こんにちは。

私は、ミールワームを飼っていることをまだ家族には言っていない。

だが、想像してほしい。自分以外の家族の誰かがあのうねうねした幼虫を飼っているとあなたが知ったら、あなたはどんな反応をするのか。

私は歓喜して見に行くが、他の人はそうでもない。これが、私と他の方々との違いだ。

聞いてくれ。私は最近その違いが面白くてたまらないのだ。

私の家族に報告してみた。

まあ、女性はきっと悲鳴どころか駆除しに来そうだから、やめておくとして。

男性陣に聞いてみた。

すると、なるほど面白い。
渋い顔をして、
「まさかあのうねうねした虫?何に上げるの?ハムスター?うわァ……」
と言うか、

真顔で
「ミールワームって何?」
と言うか

どちらかだ。

私は後者の人には「ん…?面白いものではないよ。」と返し、

前者の人には悲鳴に近い声で「気持ちわりぃ」って言っているのを笑顔で眺める。

ハムスターに与えるのがどうも衝撃的らしい。
その話になると、みんな話をそらしたがる。
私はそんな人たちを見て
「wwww」と思うのだ。

実に面白い反応だ。

ちなみに私もそんな感じの思いをする動物が、たった1匹だが存在する。

ゴキブリ?
違うな。

あれは人を驚かすようだが、
母親が悲鳴を上げるから怖くなってくるのだと思っている。

実際そんなに恐ろしく変な動きはしない。
隠れるか、出てくるかのどちらかであり、

駆除には時間はかからぬ。
今は性能がいいようでもがくことも少ないだろう。

そいつじゃない。

確かに害虫だ

ミールワームのように細長く、毒々しい色。何本もある足。

ええ。ムカデだ。

私はムカデは苦手なのだ


ある時。私が生徒だった時の話だ。
部活の終わりに、私は片付けで箒をはいていた。

廊下を担当になり、私はせっせと向かった。いつもの窓のある廊下には、とてつもなく巨大なムカデがいた。
ちりとりに乗せると、体調がちりとりの横の幅の9割くらいになっただろうか。

私はその時、ムカデは他の虫と同じような認識だった。ただ、生物については少し興味があったので、毒があることも知っていた。
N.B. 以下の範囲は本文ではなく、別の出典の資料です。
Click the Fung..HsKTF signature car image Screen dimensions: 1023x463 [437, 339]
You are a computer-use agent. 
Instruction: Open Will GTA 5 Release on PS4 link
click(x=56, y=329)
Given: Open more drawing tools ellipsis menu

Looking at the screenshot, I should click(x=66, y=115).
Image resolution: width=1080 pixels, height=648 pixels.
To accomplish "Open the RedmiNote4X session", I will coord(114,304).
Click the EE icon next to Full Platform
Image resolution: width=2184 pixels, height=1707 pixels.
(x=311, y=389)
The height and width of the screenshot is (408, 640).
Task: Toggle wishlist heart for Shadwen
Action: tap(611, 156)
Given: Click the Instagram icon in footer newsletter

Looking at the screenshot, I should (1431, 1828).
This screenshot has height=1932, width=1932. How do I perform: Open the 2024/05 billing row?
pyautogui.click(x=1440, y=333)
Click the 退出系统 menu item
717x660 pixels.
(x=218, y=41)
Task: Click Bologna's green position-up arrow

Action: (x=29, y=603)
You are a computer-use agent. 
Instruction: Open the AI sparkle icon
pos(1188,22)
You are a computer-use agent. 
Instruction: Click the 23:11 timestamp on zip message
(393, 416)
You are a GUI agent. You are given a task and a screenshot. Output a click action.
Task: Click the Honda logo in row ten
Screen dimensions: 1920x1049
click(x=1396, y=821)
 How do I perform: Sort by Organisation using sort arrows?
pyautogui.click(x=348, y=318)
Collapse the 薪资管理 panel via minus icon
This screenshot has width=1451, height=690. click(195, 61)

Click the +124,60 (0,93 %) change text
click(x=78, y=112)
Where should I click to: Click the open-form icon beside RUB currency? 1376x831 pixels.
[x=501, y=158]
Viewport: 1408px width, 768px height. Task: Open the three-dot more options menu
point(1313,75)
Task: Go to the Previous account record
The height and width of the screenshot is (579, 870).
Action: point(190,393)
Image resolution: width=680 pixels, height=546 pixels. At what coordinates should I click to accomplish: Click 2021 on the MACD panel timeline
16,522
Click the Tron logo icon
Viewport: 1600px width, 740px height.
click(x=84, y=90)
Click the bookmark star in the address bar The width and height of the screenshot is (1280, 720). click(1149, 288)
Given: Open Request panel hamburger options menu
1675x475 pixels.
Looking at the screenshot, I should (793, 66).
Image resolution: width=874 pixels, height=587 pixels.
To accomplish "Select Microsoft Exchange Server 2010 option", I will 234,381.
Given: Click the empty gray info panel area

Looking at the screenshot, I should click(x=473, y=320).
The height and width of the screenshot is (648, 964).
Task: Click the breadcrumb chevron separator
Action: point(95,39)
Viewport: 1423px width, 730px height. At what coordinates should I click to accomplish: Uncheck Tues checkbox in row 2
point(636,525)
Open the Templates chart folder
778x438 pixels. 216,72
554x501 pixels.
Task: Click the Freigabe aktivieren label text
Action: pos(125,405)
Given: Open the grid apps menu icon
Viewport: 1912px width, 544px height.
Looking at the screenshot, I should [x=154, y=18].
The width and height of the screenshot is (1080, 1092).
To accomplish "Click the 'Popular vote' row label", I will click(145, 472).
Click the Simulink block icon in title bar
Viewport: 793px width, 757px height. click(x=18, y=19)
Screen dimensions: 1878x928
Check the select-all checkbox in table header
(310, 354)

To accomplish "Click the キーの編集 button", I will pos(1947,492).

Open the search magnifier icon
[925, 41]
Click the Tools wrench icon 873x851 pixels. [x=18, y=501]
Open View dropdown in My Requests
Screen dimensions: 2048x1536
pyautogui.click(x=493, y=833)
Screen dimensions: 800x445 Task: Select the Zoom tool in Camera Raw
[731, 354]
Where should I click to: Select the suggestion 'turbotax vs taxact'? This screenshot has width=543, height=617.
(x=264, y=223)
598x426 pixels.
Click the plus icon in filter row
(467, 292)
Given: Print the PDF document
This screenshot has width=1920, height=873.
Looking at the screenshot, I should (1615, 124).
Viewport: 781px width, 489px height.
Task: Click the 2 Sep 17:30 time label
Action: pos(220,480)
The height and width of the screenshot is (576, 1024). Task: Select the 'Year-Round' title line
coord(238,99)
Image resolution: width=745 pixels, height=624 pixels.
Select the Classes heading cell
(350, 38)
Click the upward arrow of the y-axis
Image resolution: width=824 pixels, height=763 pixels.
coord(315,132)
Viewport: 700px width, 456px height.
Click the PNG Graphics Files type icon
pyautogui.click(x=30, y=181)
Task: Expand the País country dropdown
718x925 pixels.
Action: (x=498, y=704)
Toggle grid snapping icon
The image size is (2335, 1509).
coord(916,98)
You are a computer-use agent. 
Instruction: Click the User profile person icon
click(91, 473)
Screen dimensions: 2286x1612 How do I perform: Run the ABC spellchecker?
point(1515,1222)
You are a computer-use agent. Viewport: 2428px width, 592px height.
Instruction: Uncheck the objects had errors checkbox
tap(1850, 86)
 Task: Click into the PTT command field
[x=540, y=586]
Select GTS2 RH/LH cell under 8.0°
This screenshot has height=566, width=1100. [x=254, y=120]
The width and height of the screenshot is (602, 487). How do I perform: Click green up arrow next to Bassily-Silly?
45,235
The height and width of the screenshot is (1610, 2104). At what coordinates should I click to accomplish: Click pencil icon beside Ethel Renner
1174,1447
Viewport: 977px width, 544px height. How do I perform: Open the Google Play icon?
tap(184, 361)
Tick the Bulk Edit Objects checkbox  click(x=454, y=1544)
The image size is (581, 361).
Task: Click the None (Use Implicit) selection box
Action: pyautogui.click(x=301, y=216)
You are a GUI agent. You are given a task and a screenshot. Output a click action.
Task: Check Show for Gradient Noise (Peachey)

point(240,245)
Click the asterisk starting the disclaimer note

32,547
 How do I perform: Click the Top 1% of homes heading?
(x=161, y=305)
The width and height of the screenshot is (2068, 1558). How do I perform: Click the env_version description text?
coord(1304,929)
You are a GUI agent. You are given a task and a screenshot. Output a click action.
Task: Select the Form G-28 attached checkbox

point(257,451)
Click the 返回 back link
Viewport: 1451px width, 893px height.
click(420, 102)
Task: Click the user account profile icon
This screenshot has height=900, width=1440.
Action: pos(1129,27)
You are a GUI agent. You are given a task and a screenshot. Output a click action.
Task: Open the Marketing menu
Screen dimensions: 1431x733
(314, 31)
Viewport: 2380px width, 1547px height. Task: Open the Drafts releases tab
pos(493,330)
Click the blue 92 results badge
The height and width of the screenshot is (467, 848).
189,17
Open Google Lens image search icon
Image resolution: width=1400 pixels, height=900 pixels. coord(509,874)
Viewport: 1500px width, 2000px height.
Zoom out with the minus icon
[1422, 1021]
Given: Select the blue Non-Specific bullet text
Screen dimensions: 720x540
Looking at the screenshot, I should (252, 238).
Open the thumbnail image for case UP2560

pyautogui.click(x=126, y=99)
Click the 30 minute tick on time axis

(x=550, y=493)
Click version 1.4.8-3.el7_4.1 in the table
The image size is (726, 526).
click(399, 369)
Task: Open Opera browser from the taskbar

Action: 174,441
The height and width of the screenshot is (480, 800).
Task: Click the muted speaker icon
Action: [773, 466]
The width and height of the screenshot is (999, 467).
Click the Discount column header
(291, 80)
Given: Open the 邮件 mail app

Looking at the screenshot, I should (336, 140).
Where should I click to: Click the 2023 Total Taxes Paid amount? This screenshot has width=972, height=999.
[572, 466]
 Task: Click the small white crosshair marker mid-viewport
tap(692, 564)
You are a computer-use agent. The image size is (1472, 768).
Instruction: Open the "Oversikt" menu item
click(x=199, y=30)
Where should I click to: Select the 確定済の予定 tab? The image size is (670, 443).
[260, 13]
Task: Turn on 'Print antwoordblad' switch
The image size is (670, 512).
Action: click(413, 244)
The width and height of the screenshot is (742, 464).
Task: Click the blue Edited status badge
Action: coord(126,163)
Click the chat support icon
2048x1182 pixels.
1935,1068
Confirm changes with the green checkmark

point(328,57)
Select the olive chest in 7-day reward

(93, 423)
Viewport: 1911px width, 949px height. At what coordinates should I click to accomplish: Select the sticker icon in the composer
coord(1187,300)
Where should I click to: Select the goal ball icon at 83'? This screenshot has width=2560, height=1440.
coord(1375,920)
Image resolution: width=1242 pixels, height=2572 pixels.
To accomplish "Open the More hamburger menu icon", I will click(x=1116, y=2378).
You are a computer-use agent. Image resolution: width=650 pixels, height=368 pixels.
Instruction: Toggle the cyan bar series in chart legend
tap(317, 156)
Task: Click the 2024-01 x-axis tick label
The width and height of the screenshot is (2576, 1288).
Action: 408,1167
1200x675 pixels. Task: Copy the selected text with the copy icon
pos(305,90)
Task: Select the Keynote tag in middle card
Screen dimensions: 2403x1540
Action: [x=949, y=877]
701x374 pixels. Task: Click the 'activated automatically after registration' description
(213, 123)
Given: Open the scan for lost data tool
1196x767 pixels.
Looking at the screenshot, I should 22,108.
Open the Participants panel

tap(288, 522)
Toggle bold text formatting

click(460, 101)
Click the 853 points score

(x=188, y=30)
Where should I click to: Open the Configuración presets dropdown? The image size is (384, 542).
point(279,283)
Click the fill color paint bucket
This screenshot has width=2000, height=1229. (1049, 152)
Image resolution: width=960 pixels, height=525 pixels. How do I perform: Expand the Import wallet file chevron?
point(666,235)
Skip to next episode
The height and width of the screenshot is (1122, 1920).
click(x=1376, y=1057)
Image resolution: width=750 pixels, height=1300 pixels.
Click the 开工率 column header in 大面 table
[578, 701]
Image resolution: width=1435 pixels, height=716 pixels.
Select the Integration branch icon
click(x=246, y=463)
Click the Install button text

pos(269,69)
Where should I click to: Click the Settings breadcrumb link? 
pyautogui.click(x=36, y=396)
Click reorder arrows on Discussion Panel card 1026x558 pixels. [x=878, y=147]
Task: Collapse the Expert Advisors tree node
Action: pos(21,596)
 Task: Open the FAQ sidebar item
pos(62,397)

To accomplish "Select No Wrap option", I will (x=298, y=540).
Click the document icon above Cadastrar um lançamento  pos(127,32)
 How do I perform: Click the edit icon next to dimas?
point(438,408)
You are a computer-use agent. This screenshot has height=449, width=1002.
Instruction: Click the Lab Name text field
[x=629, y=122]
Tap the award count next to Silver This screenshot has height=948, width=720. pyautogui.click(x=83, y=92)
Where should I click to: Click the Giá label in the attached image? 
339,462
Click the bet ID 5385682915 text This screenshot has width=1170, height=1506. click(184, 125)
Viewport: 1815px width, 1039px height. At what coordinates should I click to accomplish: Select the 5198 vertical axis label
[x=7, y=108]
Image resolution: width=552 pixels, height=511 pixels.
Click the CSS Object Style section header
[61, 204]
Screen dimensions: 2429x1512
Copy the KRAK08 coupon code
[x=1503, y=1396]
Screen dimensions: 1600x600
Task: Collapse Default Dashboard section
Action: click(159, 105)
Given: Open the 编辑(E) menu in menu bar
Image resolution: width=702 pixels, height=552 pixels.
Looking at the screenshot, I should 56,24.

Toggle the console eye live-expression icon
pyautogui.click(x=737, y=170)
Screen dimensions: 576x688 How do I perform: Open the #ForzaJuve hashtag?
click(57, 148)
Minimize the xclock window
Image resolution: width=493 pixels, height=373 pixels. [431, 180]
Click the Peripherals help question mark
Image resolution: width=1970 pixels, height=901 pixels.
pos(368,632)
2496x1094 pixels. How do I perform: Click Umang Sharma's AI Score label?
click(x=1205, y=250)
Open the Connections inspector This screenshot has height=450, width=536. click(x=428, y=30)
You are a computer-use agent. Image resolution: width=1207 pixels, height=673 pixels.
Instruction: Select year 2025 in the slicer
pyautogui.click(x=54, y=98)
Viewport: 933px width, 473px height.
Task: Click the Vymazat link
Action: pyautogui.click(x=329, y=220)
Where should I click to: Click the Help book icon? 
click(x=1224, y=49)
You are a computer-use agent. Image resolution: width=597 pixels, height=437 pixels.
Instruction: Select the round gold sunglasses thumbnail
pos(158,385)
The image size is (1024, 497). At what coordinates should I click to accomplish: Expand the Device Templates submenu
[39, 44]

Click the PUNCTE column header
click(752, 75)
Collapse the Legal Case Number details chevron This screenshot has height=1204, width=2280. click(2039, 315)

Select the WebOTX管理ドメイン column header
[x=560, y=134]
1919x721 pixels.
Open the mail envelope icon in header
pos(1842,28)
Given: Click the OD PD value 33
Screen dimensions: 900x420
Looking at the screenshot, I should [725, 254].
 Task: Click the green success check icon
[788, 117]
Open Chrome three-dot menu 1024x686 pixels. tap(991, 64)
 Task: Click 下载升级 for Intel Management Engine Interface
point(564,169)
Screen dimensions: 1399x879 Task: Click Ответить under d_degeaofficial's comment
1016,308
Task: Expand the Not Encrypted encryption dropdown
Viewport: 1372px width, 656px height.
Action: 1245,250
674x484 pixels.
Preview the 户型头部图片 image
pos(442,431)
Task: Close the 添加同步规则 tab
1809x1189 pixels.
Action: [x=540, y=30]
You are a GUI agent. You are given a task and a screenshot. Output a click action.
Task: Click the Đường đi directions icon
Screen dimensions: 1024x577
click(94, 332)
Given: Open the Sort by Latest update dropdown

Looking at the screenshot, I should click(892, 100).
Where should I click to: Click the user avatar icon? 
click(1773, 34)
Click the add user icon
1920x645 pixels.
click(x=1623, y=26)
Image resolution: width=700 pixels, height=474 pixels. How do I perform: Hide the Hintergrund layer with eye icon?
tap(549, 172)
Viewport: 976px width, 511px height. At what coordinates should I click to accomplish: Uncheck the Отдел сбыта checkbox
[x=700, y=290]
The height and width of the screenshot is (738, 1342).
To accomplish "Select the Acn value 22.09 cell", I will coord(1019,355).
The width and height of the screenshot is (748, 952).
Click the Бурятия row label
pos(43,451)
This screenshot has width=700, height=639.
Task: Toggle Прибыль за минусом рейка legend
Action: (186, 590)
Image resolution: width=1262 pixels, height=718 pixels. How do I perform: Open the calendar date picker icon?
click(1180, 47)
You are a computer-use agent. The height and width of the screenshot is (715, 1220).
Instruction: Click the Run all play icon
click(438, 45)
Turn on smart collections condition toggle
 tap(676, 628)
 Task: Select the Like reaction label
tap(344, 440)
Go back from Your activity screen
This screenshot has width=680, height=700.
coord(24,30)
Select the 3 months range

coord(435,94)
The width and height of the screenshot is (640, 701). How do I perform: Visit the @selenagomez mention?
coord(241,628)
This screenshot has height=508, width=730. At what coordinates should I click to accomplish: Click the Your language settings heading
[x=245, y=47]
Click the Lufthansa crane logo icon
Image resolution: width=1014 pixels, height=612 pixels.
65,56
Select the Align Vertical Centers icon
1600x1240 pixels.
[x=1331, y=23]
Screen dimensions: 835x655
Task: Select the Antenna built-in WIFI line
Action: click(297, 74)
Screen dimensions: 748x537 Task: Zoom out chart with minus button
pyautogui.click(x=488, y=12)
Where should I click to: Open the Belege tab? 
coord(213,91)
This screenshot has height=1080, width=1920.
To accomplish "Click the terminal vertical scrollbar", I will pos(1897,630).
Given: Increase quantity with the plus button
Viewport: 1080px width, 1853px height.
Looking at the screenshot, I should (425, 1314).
赤赤とした警戒色。そして、ムカデは私がちょうど掃きたいところにいてじっとそこを動かなかった。

私は誰もいないことを確認し、
「よけてほしいんだけど。掃くぞ」
と言った。

私はある程度虫に言葉は通じると思っている。
蜂が水撒きのときよってきたときに、「どっかいって。怖い。」と言うとこちらに怒りの眼差しを向け、威嚇してきたことがある。しかし、本気で攻撃というより、私には、
「今日は乾いている。俺は水を飲みに来ただけや。攻撃するつもりはない。ほっておけ。」
と聞こえた。

威嚇してきたとき、私は天候を確認した。

その日はカラカラに乾いた日で、ハチものどか乾いているのだ。
まあ仕方ないか。と思い私からうんと離れたところで水を飲むことを許してあげた。

近すぎると私も水を武器に威嚇する。
威嚇し合いながら、水撒きを終えて、逃げるように家に入る。


…ということもあった。

だから、私は虫にも言葉は通じなくてもある程度感情は伝わるし、

ハムスターにだって感情は伝えることができると信じている。

そして、そのようにムカデに声をかけた。
だが、こちらに喧嘩を売るように、じっと動かない。
そいつは、わかって動いていないというのを直感した。

そう。私が素手で触れないことも、人間は刺されたら危ないことも、ムカデは知ってるのだ。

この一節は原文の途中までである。